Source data
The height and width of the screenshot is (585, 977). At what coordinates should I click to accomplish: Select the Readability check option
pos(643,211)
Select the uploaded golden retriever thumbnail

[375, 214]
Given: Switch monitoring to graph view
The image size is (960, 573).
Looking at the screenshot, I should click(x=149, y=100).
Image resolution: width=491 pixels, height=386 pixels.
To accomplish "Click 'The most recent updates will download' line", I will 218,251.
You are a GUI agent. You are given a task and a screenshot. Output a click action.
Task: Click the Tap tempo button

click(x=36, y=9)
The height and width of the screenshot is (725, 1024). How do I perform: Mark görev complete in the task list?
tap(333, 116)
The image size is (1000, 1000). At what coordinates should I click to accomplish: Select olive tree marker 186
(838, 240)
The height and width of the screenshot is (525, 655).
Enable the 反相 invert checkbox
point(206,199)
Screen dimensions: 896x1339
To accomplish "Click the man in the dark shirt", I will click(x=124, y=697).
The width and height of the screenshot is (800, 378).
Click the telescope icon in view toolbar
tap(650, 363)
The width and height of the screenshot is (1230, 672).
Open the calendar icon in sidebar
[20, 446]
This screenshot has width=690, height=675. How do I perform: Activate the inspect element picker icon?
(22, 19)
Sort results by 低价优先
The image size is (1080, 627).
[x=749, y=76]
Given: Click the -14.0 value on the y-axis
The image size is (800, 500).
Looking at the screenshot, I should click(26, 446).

_EXERCISE:_ Each line of the records above must be copied exactly.

_YOUR SOLUTION:_
The height and width of the screenshot is (585, 977). At what coordinates should I click to accomplish: Select the Readability check option
pos(643,211)
Select the uploaded golden retriever thumbnail

[375, 214]
Given: Switch monitoring to graph view
The image size is (960, 573).
Looking at the screenshot, I should click(x=149, y=100).
Image resolution: width=491 pixels, height=386 pixels.
To accomplish "Click 'The most recent updates will download' line", I will 218,251.
You are a GUI agent. You are given a task and a screenshot. Output a click action.
Task: Click the Tap tempo button

click(x=36, y=9)
The height and width of the screenshot is (725, 1024). How do I perform: Mark görev complete in the task list?
tap(333, 116)
The image size is (1000, 1000). At what coordinates should I click to accomplish: Select olive tree marker 186
(838, 240)
The height and width of the screenshot is (525, 655).
Enable the 反相 invert checkbox
point(206,199)
Screen dimensions: 896x1339
To accomplish "Click the man in the dark shirt", I will click(x=124, y=697).
The width and height of the screenshot is (800, 378).
Click the telescope icon in view toolbar
tap(650, 363)
The width and height of the screenshot is (1230, 672).
Open the calendar icon in sidebar
[20, 446]
This screenshot has width=690, height=675. How do I perform: Activate the inspect element picker icon?
(22, 19)
Sort results by 低价优先
The image size is (1080, 627).
[x=749, y=76]
Given: Click the -14.0 value on the y-axis
The image size is (800, 500).
Looking at the screenshot, I should click(26, 446).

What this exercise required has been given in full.